## Selected text
WITHDRAWN 7/11/13
REISSUED 7/11/13
IN THE
TENTH COURT OF APPEALS
No. 10-11-00450-CV
SADDLE BROOK WEST APARTMENTS,
Appellant
v.
SUNG JOON JANG AND SUNMI A. JANG,
Appellees
From the County Court at Law No. 2
McLennan County, Texas
Trial Court No. 20091196 CV2
MEMORANDUM OPINION
Saddle Brook West Apartments sued Sung Joon Jang and his wife, Sunmi A. Jang
for breach of a lease agreement and for damages to the apartment the Jangs rented. A
judgment was entered for the Jangs in the justice court. Saddle Brook appealed, and a
trial de novo was held in the county court at law. The jury found the Jangs breached the
lease agreement but also that the breach was excused. Saddle Brook again appealed.
Because the evidence is sufficient to support the affirmative defense of equitable
estoppel, we affirm the trial court’s judgment.
BACKGROUND
Sung Joon Jang had accepted a position as a professor with Baylor University.
He and his family were moving from Louisiana and had to find temporary housing in
the Waco area while they looked for a house to buy. They settled on an apartment at
the Saddle Brook West Apartments. A year later, when they gave their notice to move
out because they had found a house, the Jangs opted not to conduct a move-out walk-
through with the apartment manager. To their surprise, the Jangs were then charged
for damages to the apartment they said they did not cause.

[Items listed in a dataset]
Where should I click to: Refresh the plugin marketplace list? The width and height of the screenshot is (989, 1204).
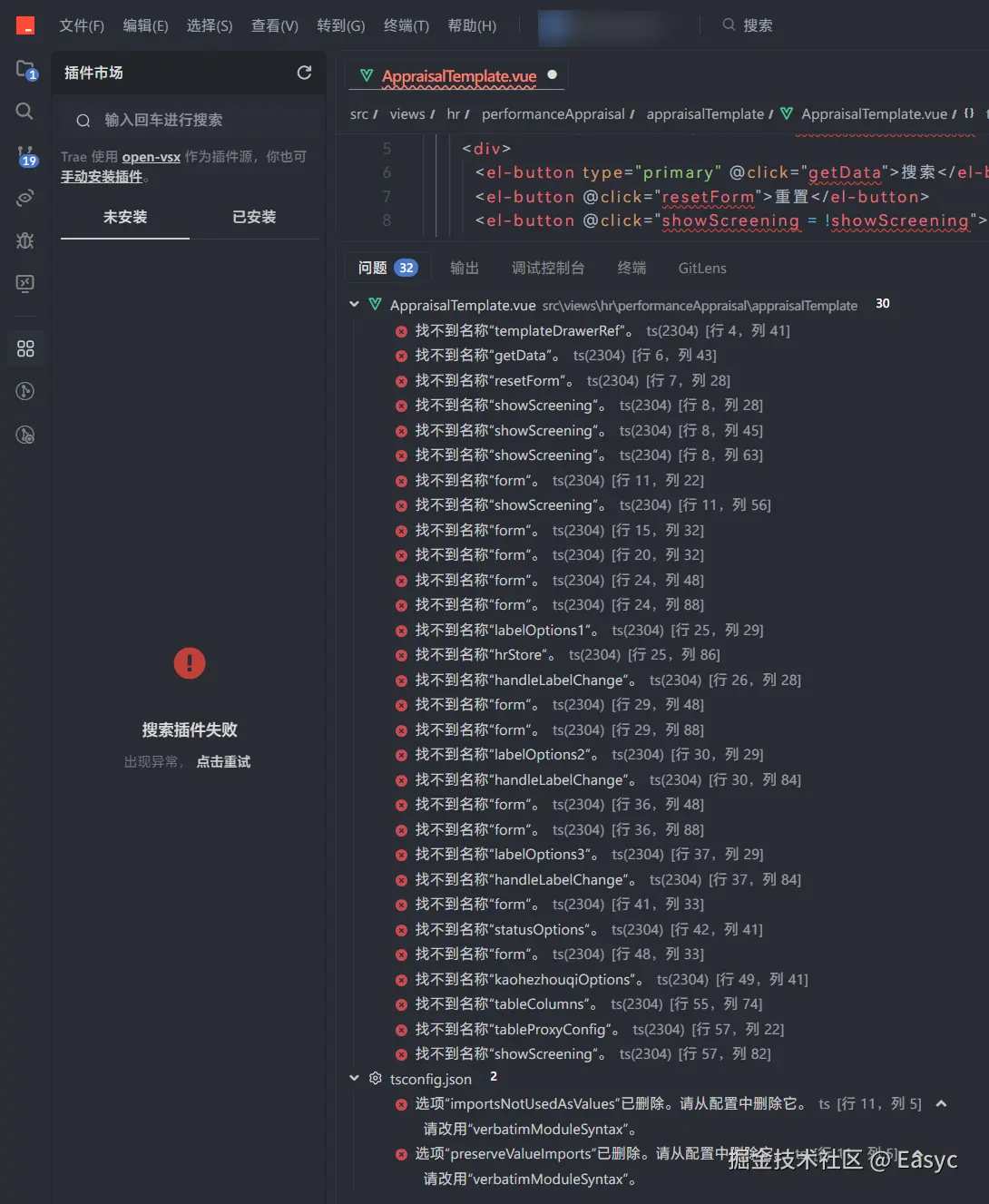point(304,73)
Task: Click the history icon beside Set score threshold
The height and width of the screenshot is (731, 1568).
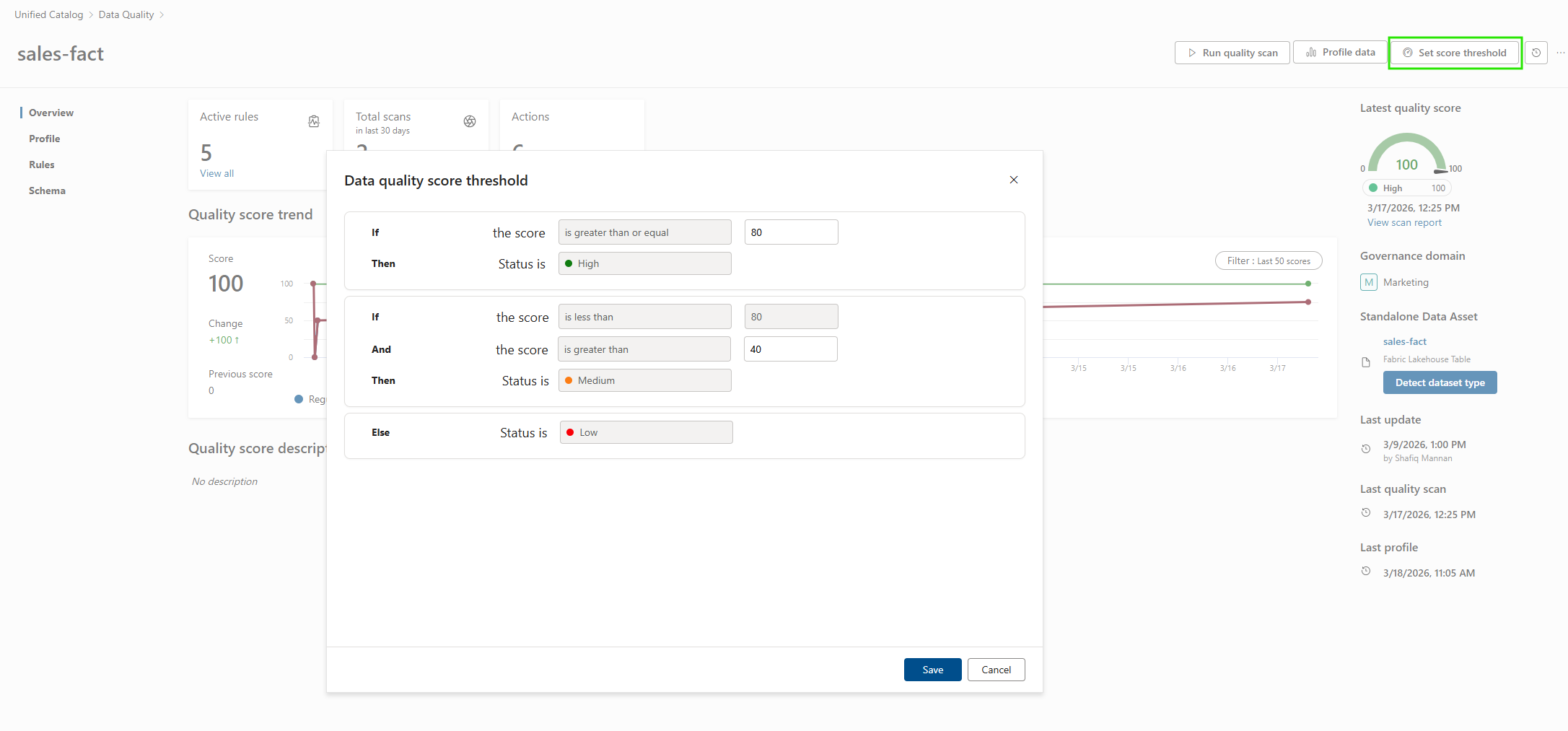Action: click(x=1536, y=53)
--
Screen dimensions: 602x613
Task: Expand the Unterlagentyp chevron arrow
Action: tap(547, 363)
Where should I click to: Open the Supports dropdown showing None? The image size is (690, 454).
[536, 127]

## Exercise instructions
- a) List the parties named in the heading of the court opinion.
- b) In the court opinion, write out everything from "Because the evidence" down to "did not cause.".

## Responses
- a)
Saddle Brook West Apartments
Sung Joon Jang
Sunmi A. Jang

- b)
Because the evidence is sufficient to support the affirmative defense of equitable
estoppel, we affirm the trial court’s judgment.
BACKGROUND
Sung Joon Jang had accepted a position as a professor with Baylor University.
He and his family were moving from Louisiana and had to find temporary housing in
the Waco area while they looked for a house to buy. They settled on an apartment at
the Saddle Brook West Apartments. A year later, when they gave their notice to move
out because they had found a house, the Jangs opted not to conduct a move-out walk-
through with the apartment manager. To their surprise, the Jangs were then charged
for damages to the apartment they said they did not cause.